Let’s look into why this should be bars rather than a line graph. Line graphs are idea for continuous data. With our sales figures it is the sum of the month, not continuous. As a bar, we know that in January the company made $100 and in February it made $120. If we made this a line graph, it would still represent $100 and $120 on the first of each month, but with the line graph we estimate that on the 15th it looks as it the company made $110. Which isn’t true. Bars are used for discrete units of measurement, whereas lines are used when it is a continuous value, such as temperature.

We can see that at 8:00 the temperature was 20C and at 9:00 it was 22C. If we look at the line to guess the temperature at 8:30 we’d say 21C, which is a correct estimate since temperature is continuous and every point isn’t a sum of other values, it represents the exact value at that moment or an estimate between two exact measurements.

Both the bar and line have a stacked variation. This is an excellent story telling tool that can work in different ways. Let’s take for example a company that has 3 locations.

For each month we have 3 bars, one for each of the shops, for 36 total for the year. When we place them next to each other, we can quickly see which month which store was earning the most. This is one interesting and valid story, but there is another hidden within the same data. If we stack the bars, so we only have one for each month, we now lose the ability to easily see which store is the biggest earner, but now we can see which months the company as a whole does the best business.

Both of these are valid displays of the same information, but they are two different stories using the same starting data. As a journalist, the most imporatant aspect of working with the data is that you first choose the story you are interested in telling. Is if which month is the best for business or is it which store is the flagship? This is just a simple example, but it is really the whole focus of data journalism, asking the right question before getting too far. The story will guide the choose of visualization.

The bar chart and line graph are really the bread and butter of any data journalist. From there you can expand into histograms, horizon graphs, sparklines, stream graphs, and others which all share similar properties and are suited for slightly different situations, including the amount of data or data sources and location of the graphic in terms of the text.

In journalism, one of the very commonly used charting features is a map. Time, amount and geography are common to maps. We always want to know how much is on one area versus another or how the data flows from one area to another. Flow diagrams and choropleths are very useful tools to have in your skill set when dealing with visualization for journalism. Knowing how to color-code a map properly without misrepresenting or misleading readers is key. Political maps are usually color-coded as all or nothing for certain regions, even if on part of the country only won by 1%. Coloring does not have to be a binary choice, gradients of color based on groups can be used with care. Understanding maps is a large part of journalism. Maps easily answer the WHERE part of the 5 w’s.

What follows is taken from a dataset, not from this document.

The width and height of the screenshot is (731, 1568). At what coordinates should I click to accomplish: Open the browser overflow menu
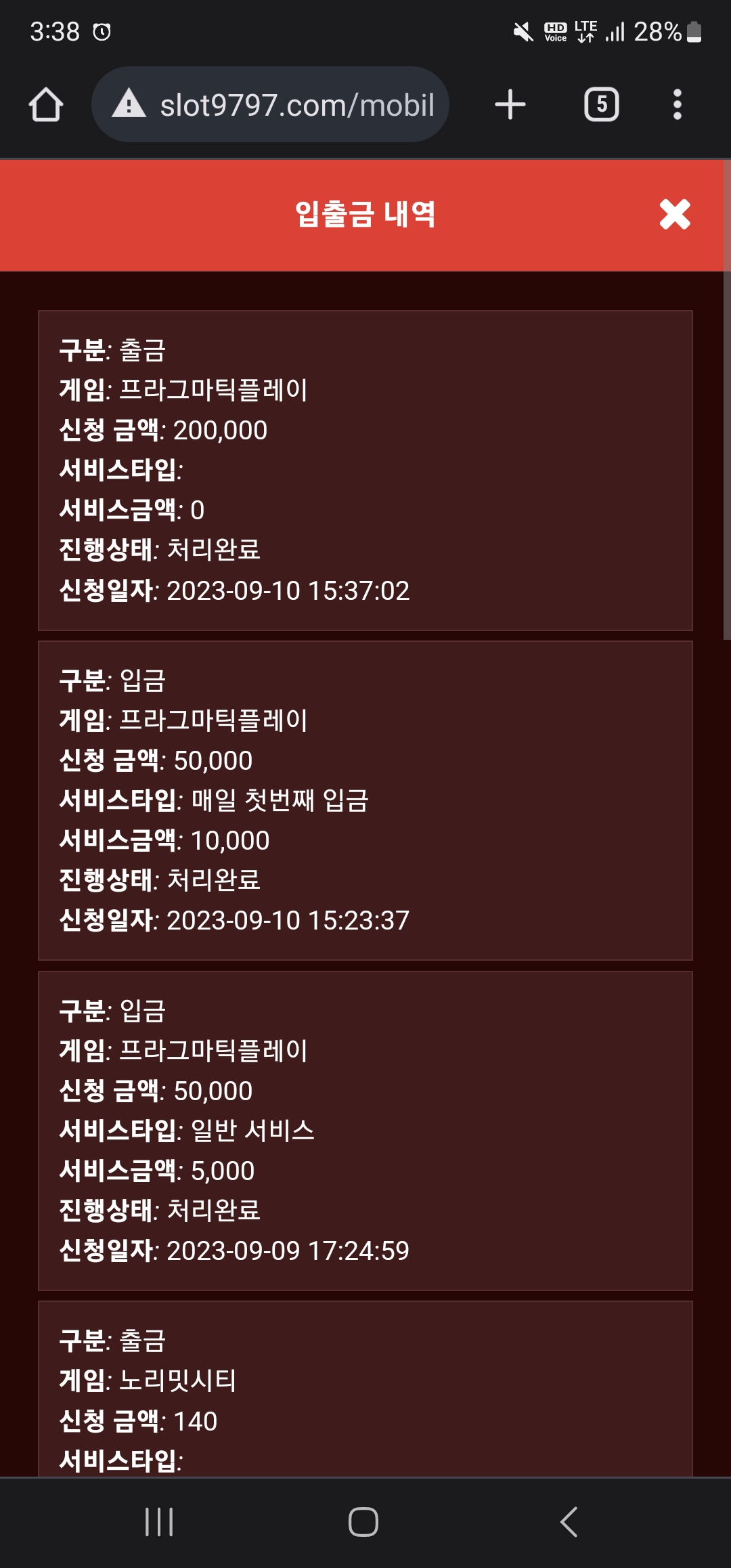pos(677,105)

Once you have mastered the basic type of charts and graphs can you then begin to build-up more fancilful data visualizations. If you don’t understand the basics, then you are building on a shaky foundation. In much the way you learn how to be a good writer, keeping sentences short, keep the audience in mind, and not over complicating things to make yourself sound smart, but rather convey meaning to the reader. You shouldn’t go overboard with the data either. Starting small is the most effective way to tell the story, slowly building only when needed.

Vigorous writing is concise. A sentence should contain no unnecessary words, a paragraph no unnecessary sentences, for the same reason that a drawing should have no unnecessary lines and a machine no unnecessary parts. This requires not that the writer make all his sentences short, or that he avoid all detail and treat his subjects only in outline, but that every word tell.
—Strunk, William, Jr. 1918. Elements of Style

It is ok to not use every piece of data in your story. You shouldn’t have to ask permission to be concise, it should be the rule.